Thanks for that correction, although you forgot to eliminate the labeler codes 1000 through 9999 that cannot be assigned. That’s not that great a loss. I also think that the number of rows in the FDA’s spreadsheet is an incomplete picture of the number of labeler codes that have been consumed. There are a lot of “skipped” numbers that don’t take up a row. I assume these are companies that closed without selling their assets–including their labeler code–to anyone else. For example, 0011 and 0012. The codes appear to have been assigned sequentially through about 89160 but then there are five other numbers that are higher but not contiguous. What are these, “prestige labeler codes” like license plates?
The highest labeler code is 99528 in the spreadsheet I pulled down from the URL you provided. If the FDA cannot go back and “reclaim” the labeler codes that are not in the list today then they are in worse trouble than I thought. So, apparently, they can go back and start (re)assigning codes like 0011 and 0012 and the many many others that are not present in that list???

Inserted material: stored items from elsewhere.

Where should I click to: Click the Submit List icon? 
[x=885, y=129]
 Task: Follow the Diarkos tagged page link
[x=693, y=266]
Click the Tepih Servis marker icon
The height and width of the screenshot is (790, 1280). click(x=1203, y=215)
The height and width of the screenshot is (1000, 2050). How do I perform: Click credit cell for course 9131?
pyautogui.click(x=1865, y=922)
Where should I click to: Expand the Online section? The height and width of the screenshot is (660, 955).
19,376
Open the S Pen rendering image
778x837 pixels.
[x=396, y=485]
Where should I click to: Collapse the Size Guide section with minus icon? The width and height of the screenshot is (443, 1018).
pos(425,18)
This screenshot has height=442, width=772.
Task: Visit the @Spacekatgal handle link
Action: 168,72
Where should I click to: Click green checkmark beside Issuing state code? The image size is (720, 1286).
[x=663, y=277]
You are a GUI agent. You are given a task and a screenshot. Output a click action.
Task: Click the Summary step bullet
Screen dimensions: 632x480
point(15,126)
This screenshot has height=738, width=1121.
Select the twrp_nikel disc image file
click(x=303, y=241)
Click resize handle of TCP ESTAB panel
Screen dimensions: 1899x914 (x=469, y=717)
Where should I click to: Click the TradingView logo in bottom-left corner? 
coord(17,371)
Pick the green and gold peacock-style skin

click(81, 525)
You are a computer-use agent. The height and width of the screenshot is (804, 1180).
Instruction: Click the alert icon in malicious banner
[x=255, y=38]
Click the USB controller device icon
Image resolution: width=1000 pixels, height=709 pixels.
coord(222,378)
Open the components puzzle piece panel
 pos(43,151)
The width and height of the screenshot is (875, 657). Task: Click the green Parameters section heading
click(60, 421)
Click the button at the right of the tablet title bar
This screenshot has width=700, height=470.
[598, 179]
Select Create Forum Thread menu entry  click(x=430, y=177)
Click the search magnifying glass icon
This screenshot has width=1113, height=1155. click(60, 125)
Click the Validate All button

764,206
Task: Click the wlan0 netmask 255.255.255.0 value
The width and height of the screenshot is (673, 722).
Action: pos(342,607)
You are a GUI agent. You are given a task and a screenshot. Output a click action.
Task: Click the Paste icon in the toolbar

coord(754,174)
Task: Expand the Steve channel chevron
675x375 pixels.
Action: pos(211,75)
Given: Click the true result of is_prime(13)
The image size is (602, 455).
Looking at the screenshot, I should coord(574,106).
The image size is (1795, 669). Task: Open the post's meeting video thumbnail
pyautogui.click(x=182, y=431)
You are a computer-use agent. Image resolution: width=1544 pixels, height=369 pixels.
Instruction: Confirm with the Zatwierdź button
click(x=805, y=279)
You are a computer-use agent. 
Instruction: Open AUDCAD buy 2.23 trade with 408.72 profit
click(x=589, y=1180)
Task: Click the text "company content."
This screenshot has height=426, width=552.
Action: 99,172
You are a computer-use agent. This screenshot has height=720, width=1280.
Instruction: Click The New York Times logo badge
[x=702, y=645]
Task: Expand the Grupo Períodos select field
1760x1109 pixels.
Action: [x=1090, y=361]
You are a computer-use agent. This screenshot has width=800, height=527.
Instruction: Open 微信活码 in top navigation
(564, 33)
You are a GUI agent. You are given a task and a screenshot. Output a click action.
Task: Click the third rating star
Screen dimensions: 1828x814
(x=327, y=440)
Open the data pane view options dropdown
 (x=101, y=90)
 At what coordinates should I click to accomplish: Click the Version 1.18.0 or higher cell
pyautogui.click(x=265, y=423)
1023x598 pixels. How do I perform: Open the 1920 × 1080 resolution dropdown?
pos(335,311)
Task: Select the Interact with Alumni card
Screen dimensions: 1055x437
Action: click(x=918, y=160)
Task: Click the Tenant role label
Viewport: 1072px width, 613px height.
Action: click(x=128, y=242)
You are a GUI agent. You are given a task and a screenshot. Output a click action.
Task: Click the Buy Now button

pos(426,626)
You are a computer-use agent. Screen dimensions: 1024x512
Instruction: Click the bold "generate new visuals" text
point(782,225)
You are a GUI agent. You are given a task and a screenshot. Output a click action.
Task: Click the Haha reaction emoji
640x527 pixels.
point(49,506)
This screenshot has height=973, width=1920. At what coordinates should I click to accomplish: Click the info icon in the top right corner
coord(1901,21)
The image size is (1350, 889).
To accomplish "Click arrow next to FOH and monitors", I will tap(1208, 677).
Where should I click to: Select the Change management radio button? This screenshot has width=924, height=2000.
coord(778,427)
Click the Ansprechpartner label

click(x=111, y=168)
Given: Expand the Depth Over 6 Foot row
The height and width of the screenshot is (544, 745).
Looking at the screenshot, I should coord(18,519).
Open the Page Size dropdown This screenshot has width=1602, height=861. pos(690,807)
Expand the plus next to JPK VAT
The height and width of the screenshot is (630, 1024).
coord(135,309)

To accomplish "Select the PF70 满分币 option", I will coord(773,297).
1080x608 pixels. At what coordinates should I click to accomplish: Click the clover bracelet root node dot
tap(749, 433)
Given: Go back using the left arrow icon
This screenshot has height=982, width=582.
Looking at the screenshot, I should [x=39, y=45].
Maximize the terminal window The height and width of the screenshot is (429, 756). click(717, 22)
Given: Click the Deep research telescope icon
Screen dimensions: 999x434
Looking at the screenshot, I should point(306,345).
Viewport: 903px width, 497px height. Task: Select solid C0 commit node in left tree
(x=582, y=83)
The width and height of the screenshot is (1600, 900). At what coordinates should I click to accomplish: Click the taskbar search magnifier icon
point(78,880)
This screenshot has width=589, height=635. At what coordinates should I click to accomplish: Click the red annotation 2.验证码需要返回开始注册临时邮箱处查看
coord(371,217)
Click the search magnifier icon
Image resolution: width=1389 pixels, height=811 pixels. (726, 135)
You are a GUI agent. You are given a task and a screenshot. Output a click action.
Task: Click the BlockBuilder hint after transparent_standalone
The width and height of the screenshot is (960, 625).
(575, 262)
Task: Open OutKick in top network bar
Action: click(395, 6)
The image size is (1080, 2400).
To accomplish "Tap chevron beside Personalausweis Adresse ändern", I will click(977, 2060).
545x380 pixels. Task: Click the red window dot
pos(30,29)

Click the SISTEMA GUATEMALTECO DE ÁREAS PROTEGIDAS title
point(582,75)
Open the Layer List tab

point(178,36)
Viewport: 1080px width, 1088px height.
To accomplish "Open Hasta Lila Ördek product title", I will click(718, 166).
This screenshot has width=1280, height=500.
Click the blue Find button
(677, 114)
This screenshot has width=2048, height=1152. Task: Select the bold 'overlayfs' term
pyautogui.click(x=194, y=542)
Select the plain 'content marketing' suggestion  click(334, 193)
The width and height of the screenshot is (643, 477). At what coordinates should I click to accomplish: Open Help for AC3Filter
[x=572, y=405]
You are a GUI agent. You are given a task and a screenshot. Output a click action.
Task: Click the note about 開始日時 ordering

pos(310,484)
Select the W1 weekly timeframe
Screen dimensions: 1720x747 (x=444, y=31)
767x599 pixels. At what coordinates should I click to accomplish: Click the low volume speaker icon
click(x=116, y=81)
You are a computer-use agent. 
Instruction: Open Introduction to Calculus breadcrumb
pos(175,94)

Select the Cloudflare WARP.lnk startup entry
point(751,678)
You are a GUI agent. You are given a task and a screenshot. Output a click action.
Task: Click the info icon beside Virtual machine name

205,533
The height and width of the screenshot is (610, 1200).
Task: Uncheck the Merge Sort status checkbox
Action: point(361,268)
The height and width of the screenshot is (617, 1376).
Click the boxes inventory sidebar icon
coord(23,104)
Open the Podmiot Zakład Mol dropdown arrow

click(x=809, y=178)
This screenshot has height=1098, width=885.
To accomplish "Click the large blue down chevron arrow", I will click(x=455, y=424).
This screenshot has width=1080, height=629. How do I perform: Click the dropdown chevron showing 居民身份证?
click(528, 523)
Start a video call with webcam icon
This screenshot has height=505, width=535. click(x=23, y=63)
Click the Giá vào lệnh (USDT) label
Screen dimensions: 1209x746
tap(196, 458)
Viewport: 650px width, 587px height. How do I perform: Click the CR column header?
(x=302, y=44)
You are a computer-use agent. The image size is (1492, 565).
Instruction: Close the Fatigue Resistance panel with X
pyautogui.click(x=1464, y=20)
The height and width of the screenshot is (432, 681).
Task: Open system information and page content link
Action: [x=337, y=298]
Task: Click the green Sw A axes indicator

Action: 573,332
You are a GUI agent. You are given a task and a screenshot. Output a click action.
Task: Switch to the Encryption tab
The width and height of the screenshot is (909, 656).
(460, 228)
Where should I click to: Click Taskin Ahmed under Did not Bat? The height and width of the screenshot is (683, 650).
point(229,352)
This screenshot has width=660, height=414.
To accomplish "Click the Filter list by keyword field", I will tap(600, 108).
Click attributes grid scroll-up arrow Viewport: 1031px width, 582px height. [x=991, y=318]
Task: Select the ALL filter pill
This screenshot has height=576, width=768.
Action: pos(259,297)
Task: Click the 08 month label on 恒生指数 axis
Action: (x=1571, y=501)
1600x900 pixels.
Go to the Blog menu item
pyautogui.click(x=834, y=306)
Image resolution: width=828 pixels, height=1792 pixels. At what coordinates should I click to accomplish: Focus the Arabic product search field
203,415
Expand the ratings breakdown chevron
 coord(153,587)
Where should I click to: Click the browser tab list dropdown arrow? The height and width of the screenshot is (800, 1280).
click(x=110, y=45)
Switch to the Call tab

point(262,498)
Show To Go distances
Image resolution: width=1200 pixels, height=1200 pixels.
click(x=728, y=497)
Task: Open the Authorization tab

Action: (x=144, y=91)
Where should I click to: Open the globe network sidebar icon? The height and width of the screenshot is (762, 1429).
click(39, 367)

Insightful as always, and it highlights a more general point about product data: in our experience the need to improve master data management is often neglected in the “scramble to serialise”. Small and mid-size companies, especially, can have some esoteric SKU numbering schemes that require a lot of work to map to GTINs. Your conclusion is right. Until the USA, EU and others fix on unambiguous numbering structures and data sharing protocols (ideally the same but at least globally compatible) then serialisation and e-pedigree will remain costlier and riskier propositions than they need to be. We all, as patients, will pay the bill.
Right. And you bring up the best reason for the FDA and other countries to get out of the number assignment business. The numbers they assign have local scope so they can only be used in that country. The number issuing agency concept like the U.S. FDA has just adopted for UDI turns that role over to organizations who provide and administer numbers that have global scope so they can be used globally. That’s probably slightly more important for medical devices than it is for drugs.
The problem is, there isn’t any discussion that I’m aware of in the U.S. to address this problem before serialization is mandated. We need to raise some voices.